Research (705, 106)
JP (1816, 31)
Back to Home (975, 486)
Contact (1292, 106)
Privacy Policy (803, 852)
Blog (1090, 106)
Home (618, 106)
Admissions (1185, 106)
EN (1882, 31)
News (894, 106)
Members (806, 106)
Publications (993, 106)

──────────

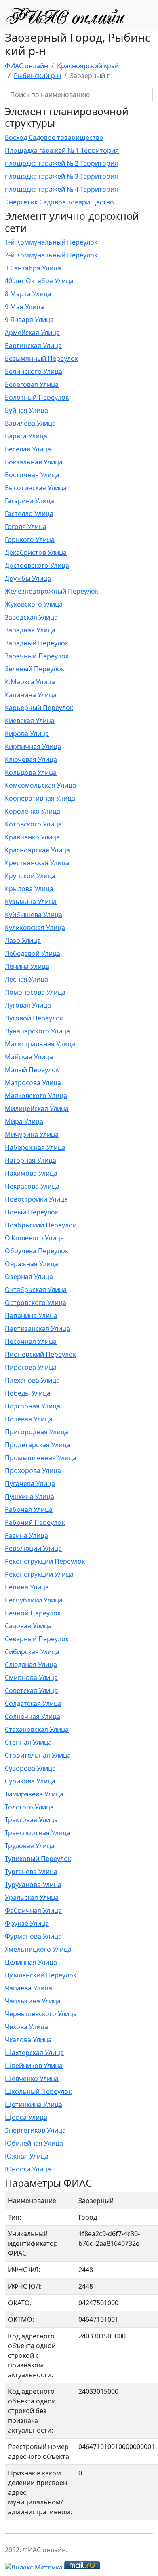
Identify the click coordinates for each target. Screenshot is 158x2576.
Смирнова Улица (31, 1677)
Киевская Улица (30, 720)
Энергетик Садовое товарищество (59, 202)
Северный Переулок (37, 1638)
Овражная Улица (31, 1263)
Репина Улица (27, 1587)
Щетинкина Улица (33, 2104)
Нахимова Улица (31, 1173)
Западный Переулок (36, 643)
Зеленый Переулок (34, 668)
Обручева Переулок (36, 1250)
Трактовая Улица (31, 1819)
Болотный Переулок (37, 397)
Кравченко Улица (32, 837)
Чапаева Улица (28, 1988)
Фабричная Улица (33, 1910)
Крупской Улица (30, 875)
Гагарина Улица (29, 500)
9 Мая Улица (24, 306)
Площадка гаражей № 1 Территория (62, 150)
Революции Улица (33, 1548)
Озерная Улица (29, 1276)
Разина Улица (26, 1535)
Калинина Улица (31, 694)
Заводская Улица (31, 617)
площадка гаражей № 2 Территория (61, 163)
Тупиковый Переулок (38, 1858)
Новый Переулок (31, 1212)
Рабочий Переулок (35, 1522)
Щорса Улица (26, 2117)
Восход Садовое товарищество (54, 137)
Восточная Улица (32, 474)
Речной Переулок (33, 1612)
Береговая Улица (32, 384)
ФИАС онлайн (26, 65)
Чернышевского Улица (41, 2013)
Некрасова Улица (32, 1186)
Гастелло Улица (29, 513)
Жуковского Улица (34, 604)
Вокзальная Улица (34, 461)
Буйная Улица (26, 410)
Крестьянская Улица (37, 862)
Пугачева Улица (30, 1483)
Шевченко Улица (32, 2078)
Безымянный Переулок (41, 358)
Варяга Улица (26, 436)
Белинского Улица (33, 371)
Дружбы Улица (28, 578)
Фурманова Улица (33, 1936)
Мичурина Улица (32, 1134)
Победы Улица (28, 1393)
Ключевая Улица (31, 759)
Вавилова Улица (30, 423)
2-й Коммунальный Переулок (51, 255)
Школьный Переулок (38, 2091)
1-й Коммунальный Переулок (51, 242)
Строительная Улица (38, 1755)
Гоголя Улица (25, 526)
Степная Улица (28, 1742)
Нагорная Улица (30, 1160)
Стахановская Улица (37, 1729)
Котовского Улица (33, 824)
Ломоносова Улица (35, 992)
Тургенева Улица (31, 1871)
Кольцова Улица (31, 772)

──────────

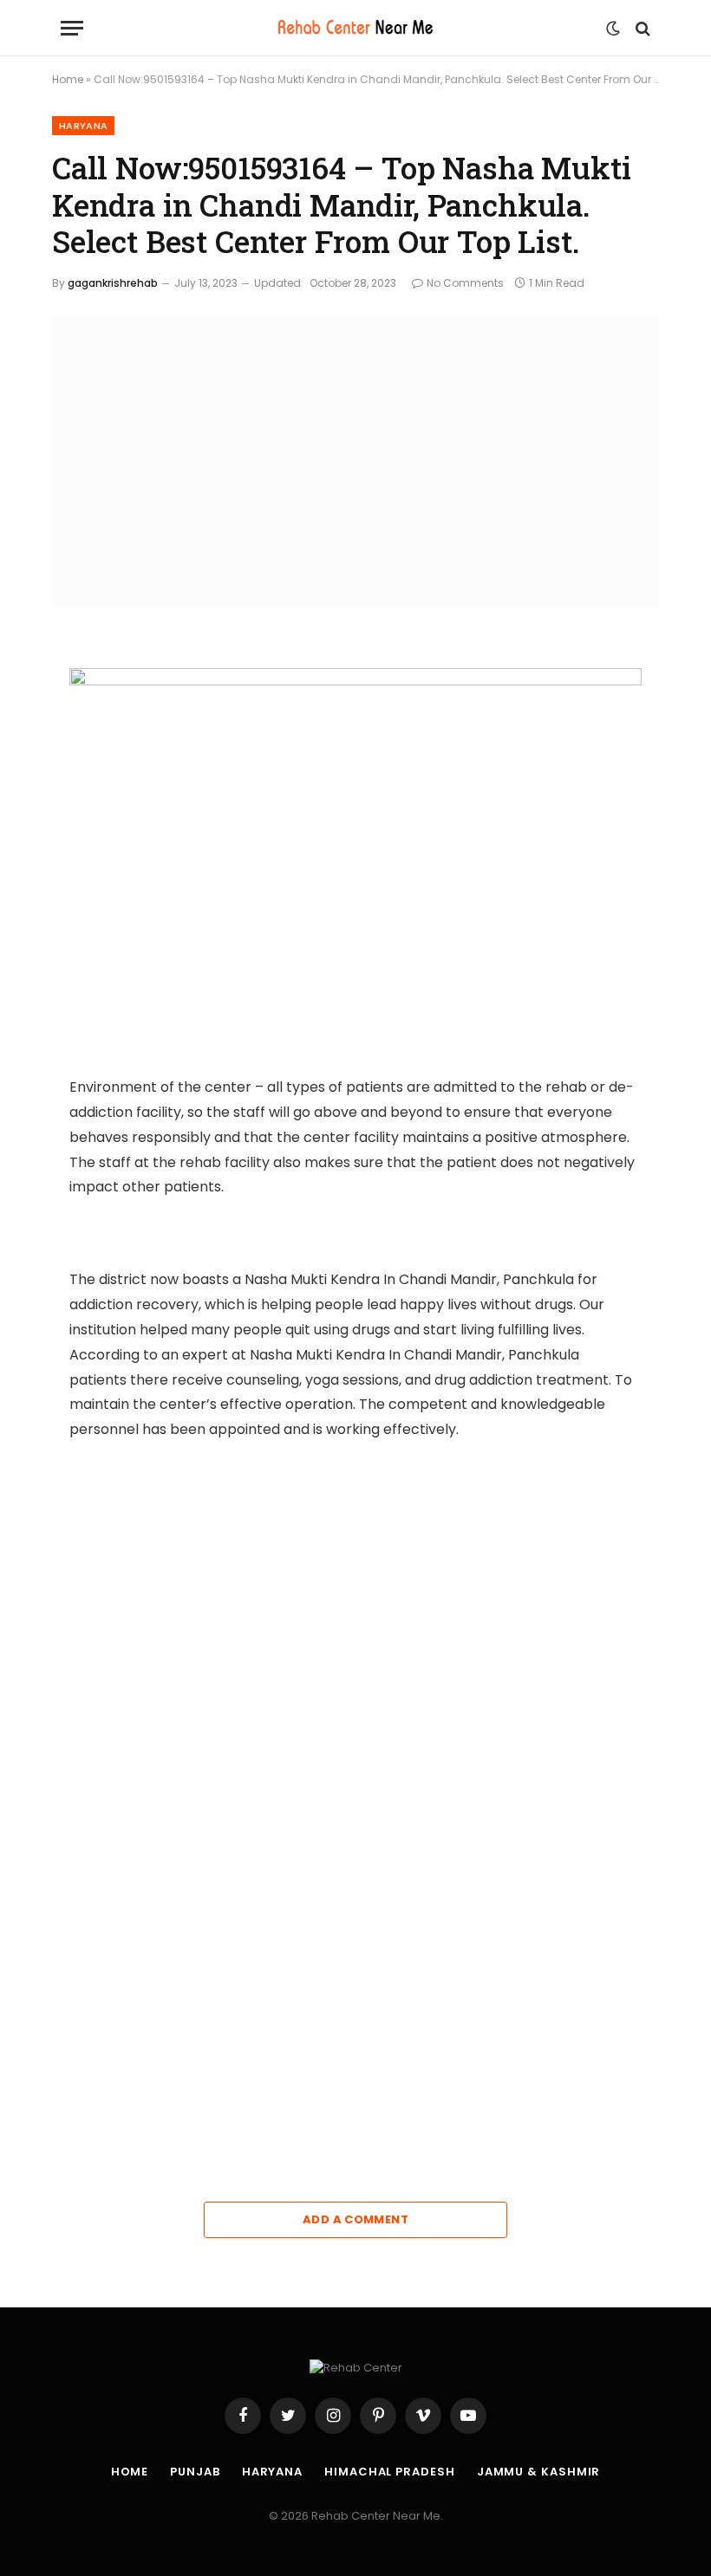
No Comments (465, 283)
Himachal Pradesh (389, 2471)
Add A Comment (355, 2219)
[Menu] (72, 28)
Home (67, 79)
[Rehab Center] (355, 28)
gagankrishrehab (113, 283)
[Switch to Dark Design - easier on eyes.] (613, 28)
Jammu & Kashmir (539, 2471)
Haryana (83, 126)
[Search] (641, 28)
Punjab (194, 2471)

──────────

# Problem to work on
Please reproduce exactly the lines in the listing above from the one containing "Победы Улица (28, 1393)" through the one containing "Ломоносова Улица (35, 992)", both included, and nothing more.

# Finished exercise
Победы Улица (28, 1393)
Ключевая Улица (31, 759)
Вавилова Улица (30, 423)
2-й Коммунальный Переулок (51, 255)
Школьный Переулок (38, 2091)
1-й Коммунальный Переулок (51, 242)
Строительная Улица (38, 1755)
Гоголя Улица (25, 526)
Степная Улица (28, 1742)
Нагорная Улица (30, 1160)
Стахановская Улица (37, 1729)
Котовского Улица (33, 824)
Ломоносова Улица (35, 992)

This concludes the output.